**TASK GOAL**
Write out all the items below as a numbered list, leaving out any blank lines.

====================

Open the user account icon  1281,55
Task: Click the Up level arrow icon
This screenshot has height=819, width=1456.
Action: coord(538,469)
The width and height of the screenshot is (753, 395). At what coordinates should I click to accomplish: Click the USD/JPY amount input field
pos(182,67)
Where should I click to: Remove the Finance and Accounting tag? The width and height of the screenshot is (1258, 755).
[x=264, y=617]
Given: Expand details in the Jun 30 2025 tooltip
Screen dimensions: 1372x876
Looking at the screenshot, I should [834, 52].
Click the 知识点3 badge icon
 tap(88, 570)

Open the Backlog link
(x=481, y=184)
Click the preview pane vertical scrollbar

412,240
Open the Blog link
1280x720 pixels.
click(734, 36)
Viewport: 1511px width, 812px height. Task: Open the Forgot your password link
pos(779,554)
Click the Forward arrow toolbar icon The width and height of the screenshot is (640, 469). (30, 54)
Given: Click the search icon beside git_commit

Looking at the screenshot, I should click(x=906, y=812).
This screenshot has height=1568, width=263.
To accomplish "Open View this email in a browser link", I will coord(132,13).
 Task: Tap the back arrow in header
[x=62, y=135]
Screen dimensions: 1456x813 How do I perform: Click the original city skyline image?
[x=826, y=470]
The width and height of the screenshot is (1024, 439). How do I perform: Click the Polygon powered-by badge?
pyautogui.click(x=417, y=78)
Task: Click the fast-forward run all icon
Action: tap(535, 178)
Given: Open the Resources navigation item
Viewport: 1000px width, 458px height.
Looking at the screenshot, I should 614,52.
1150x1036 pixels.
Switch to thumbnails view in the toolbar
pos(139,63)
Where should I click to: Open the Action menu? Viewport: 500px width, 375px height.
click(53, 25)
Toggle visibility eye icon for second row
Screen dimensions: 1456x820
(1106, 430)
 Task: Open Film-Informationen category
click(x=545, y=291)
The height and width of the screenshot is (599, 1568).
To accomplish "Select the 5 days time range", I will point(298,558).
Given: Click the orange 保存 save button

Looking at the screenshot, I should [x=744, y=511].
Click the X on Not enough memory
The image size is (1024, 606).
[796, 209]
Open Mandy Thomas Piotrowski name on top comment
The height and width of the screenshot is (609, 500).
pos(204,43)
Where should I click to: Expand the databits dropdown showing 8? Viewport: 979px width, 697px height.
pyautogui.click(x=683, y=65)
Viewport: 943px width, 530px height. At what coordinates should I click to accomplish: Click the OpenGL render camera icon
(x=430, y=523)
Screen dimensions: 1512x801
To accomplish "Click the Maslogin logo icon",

====================

**EXERCISE SOLUTION**
1. Open the user account icon  1281,55
2. Task: Click the Up level arrow icon
3. This screenshot has height=819, width=1456.
4. Action: coord(538,469)
5. The width and height of the screenshot is (753, 395). At what coordinates should I click to accomplish: Click the USD/JPY amount input field
6. pos(182,67)
7. Where should I click to: Remove the Finance and Accounting tag? The width and height of the screenshot is (1258, 755).
8. [x=264, y=617]
9. Given: Expand details in the Jun 30 2025 tooltip
10. Screen dimensions: 1372x876
11. Looking at the screenshot, I should [834, 52].
12. Click the 知识点3 badge icon
13.  tap(88, 570)
14. Open the Backlog link
15. (x=481, y=184)
16. Click the preview pane vertical scrollbar
17. 412,240
18. Open the Blog link
19. 1280x720 pixels.
20. click(734, 36)
21. Viewport: 1511px width, 812px height. Task: Open the Forgot your password link
22. pos(779,554)
23. Click the Forward arrow toolbar icon The width and height of the screenshot is (640, 469). (30, 54)
24. Given: Click the search icon beside git_commit
25. Looking at the screenshot, I should click(x=906, y=812).
26. This screenshot has height=1568, width=263.
27. To accomplish "Open View this email in a browser link", I will coord(132,13).
28.  Task: Tap the back arrow in header
29. [x=62, y=135]
30. Screen dimensions: 1456x813 How do I perform: Click the original city skyline image?
31. [x=826, y=470]
32. The width and height of the screenshot is (1024, 439). How do I perform: Click the Polygon powered-by badge?
33. pyautogui.click(x=417, y=78)
34. Task: Click the fast-forward run all icon
35. Action: tap(535, 178)
36. Given: Open the Resources navigation item
37. Viewport: 1000px width, 458px height.
38. Looking at the screenshot, I should 614,52.
39. 1150x1036 pixels.
40. Switch to thumbnails view in the toolbar
41. pos(139,63)
42. Where should I click to: Open the Action menu? Viewport: 500px width, 375px height.
43. click(53, 25)
44. Toggle visibility eye icon for second row
45. Screen dimensions: 1456x820
46. (1106, 430)
47.  Task: Open Film-Informationen category
48. click(x=545, y=291)
49. The height and width of the screenshot is (599, 1568).
50. To accomplish "Select the 5 days time range", I will point(298,558).
51. Given: Click the orange 保存 save button
52. Looking at the screenshot, I should [x=744, y=511].
53. Click the X on Not enough memory
54. The image size is (1024, 606).
55. [796, 209]
56. Open Mandy Thomas Piotrowski name on top comment
57. The height and width of the screenshot is (609, 500).
58. pos(204,43)
59. Where should I click to: Expand the databits dropdown showing 8? Viewport: 979px width, 697px height.
60. pyautogui.click(x=683, y=65)
61. Viewport: 943px width, 530px height. At what coordinates should I click to accomplish: Click the OpenGL render camera icon
62. (x=430, y=523)
63. Screen dimensions: 1512x801
64. To accomplish "Click the Maslogin logo icon",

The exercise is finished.